ESIs are helpful for certain types of spinal conditions. For example, ESIs appear to be better for neck pain from herniated disks (when the disks between the spinal bones rupture) than for spinal stenosis (narrowing of the space around the spinal cord). Combining anesthetic ESI with anti-inflammatory medication seems to relieve neck pain better than either medication alone. However, one study found that ESI treatment with a combination of steroid and lidocaine did not relieve lumbar spinal stenosis pain. There is some—but not enough—evidence to support the use of ESIs with mid-back pain, but more research is needed.
Figure 2: Normal disk versus herniated disk
Many people find ESIs helpful for low-back pain, especially when related to low-back herniated disks and spinal stenosis, although the effectiveness might be temporary. A systematic review of ESIs for low back pain found ESIs did not reduce chronic low back pain or the need for surgery. As mentioned above, ESIs appear to be more effective for pain from herniated disks rather than spinal stenosis. In fact, some evidence suggests that for people with pain from spinal stenosis, those who have ESIs performed have worse outcomes than those who do not.

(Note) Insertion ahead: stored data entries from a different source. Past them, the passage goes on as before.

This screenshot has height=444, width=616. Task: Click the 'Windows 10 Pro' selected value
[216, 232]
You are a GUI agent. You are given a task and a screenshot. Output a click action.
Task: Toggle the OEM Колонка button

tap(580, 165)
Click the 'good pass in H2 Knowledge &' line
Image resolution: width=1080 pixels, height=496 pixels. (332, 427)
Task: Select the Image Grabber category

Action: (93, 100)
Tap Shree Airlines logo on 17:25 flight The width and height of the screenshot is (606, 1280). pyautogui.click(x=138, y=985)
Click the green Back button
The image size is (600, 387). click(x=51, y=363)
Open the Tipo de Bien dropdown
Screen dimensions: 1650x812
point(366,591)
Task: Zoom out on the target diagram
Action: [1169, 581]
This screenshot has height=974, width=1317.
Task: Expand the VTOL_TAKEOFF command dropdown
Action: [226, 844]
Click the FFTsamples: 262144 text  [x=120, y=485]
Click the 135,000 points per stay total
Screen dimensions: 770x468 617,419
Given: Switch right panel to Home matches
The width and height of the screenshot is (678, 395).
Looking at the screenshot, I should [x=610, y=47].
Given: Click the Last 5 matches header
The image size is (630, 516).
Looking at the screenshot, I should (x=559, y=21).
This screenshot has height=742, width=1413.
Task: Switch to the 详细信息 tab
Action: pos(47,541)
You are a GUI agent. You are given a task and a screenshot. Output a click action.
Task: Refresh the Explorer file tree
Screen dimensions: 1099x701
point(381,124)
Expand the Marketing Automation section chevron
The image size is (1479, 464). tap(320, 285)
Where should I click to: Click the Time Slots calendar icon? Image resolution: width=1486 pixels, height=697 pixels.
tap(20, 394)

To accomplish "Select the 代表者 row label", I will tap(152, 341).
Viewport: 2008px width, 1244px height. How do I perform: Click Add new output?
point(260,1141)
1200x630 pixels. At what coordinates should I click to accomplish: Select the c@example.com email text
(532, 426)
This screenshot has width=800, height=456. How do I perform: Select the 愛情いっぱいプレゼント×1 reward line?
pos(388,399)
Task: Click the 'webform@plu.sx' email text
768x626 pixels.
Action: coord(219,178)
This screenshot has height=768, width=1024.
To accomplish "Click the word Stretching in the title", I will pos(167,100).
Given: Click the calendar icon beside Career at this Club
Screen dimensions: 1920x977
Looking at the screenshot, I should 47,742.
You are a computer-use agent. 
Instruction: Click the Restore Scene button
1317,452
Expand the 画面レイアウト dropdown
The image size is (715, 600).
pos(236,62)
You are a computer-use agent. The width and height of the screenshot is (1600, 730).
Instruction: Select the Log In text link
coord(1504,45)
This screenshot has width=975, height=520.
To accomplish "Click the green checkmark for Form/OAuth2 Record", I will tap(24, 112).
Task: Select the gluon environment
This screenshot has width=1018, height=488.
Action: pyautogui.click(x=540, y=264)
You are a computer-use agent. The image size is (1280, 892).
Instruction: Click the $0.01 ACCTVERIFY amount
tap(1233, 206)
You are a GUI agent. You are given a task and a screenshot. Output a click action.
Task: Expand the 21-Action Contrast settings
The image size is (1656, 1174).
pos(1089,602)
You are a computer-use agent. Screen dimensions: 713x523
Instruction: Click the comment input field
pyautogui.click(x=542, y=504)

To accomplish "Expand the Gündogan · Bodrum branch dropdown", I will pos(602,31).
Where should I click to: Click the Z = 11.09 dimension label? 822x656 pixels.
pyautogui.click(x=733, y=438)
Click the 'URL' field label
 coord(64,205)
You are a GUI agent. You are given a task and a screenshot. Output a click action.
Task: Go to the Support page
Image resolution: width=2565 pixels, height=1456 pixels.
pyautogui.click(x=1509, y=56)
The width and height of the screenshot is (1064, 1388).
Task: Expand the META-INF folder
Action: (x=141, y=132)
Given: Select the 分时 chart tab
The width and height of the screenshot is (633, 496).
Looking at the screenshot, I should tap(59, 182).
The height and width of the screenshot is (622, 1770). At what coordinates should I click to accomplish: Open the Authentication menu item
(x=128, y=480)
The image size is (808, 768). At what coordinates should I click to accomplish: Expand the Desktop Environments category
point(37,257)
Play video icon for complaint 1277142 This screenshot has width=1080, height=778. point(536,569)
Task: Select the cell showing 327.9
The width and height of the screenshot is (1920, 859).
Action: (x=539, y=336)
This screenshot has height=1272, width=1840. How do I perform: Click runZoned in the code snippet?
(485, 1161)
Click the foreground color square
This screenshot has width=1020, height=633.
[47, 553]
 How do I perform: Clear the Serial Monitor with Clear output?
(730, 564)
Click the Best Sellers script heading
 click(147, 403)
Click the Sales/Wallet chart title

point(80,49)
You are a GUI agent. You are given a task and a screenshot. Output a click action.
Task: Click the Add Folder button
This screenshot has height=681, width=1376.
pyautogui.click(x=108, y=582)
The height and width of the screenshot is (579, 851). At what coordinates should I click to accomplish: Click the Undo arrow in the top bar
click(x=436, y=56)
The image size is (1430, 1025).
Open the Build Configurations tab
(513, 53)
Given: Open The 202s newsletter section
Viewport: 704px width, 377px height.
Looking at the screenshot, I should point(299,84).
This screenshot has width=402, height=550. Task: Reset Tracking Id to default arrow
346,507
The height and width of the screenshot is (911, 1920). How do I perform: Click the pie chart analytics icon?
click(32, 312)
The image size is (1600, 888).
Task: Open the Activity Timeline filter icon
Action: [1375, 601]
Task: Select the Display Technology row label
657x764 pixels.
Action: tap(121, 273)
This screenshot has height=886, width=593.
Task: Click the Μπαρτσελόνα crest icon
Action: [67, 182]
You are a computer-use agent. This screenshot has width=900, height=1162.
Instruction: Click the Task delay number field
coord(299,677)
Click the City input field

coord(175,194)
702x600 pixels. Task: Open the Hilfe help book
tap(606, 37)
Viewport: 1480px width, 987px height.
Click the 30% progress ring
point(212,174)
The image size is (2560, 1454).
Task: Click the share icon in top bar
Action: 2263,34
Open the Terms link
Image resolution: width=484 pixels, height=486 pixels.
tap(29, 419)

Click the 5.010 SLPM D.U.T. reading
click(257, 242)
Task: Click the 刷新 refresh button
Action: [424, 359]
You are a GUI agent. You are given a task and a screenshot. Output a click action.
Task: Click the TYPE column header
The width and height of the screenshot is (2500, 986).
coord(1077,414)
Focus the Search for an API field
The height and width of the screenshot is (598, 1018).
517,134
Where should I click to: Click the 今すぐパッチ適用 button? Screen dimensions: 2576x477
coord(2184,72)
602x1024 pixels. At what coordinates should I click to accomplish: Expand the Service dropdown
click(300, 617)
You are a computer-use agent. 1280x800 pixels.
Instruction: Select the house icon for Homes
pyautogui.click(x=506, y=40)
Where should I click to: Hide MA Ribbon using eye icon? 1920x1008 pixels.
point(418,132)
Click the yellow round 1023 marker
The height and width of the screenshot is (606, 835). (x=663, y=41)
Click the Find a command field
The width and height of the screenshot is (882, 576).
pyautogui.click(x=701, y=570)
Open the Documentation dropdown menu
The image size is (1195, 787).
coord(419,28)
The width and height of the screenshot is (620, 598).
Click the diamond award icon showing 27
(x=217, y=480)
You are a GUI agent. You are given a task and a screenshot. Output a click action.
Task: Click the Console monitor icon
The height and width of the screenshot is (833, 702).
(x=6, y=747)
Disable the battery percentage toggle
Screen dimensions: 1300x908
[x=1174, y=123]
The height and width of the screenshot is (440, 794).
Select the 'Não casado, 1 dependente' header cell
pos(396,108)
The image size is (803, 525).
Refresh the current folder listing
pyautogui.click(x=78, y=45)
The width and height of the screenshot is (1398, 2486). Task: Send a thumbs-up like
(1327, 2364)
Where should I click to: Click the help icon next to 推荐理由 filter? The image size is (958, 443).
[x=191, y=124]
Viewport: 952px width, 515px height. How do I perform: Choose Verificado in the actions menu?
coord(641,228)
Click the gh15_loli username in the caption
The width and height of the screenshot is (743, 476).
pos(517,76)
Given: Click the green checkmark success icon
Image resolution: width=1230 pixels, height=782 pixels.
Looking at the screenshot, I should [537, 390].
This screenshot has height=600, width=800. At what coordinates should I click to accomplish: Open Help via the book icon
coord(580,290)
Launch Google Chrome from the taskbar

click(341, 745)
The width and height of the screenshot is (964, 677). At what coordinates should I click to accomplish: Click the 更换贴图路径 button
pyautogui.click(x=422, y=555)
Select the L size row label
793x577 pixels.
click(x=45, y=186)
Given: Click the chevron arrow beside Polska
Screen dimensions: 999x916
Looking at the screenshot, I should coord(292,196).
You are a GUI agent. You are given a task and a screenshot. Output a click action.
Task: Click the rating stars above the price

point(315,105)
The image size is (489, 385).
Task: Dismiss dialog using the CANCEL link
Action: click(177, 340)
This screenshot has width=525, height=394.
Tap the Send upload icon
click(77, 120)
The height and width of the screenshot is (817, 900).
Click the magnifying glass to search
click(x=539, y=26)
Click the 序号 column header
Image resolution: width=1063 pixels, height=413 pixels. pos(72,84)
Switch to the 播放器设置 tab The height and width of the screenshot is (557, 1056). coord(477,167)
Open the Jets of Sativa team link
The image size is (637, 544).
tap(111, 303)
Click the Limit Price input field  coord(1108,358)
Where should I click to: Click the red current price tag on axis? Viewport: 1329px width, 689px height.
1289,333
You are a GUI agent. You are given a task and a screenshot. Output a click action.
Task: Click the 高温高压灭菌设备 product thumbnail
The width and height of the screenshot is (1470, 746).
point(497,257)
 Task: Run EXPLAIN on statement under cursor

For herniated disks, ESIs don't work as well as other treatments such as diskectomy. There isn't enough research yet to know how well ESIs work for general low-back pain. Many doctors do not recommend ESIs for non-specific back pain, because of the risks associated with the procedure (see below).
Overall, ESIs sometimes offer short-term relief for certain back and neck pains, but their long-term effects and cost-effectiveness are uncertain. However, ESIs are frequently combined with various other types of treatments for chronic pain. The National Institutes of Health reports that ESIs are generally safe when performed by doctors who are trained pain specialists. In fact, ESIs are the most common procedure performed in pain clinics throughout the United States.
In 2014, FDA issued a safety warning that ESIs can produce rare adverse events. Severe side effects reported include infection, bleeding around the spinal cord, and when done in the neck, spinal cord damage. In addition, spinal cord ischemia, damage to the central nervous system, and death after ESI have also been reported. Common, less severe side effects of ESIs include soreness, redness, and bruising around the injection site. Minor side effects also include dizziness, headache, nausea, and allergic reactions to the injected medication.
In most cases, ESIs are used after less-invasive pain treatments, such as oral medications and physical therapy, have not provided sufficient relief. ESIs with steroids should never be given more than a few times a year because too much steroid can cause bone, fat, and muscle loss and can disrupt hormone balances. ESIs should always be "administered cautiously, with careful monitoring for systemic side effects." Consult your healthcare provider about possible negative side effects of receiving ESIs.
ESIs and SOF
Back, shoulder, and knee pain are common among Operators because of the significant physical demands of SOF training and missions, and high OPTEMPO. ESIs are used in military facilities to treat back and neck pain as part of a comprehensive pain-management plan. In combination with other pain treatments, they appear to be helpful at getting operators and enablers back to duty. Overall, ESIs provide at least short-term relief that allows service members to engage in longer-term pain management techniques such as stretching, exercising, acupuncture, and physical therapy.
Because this treatment method is used in many military treatment facilities, SOF family members can benefit from ESIs too, if the need arises.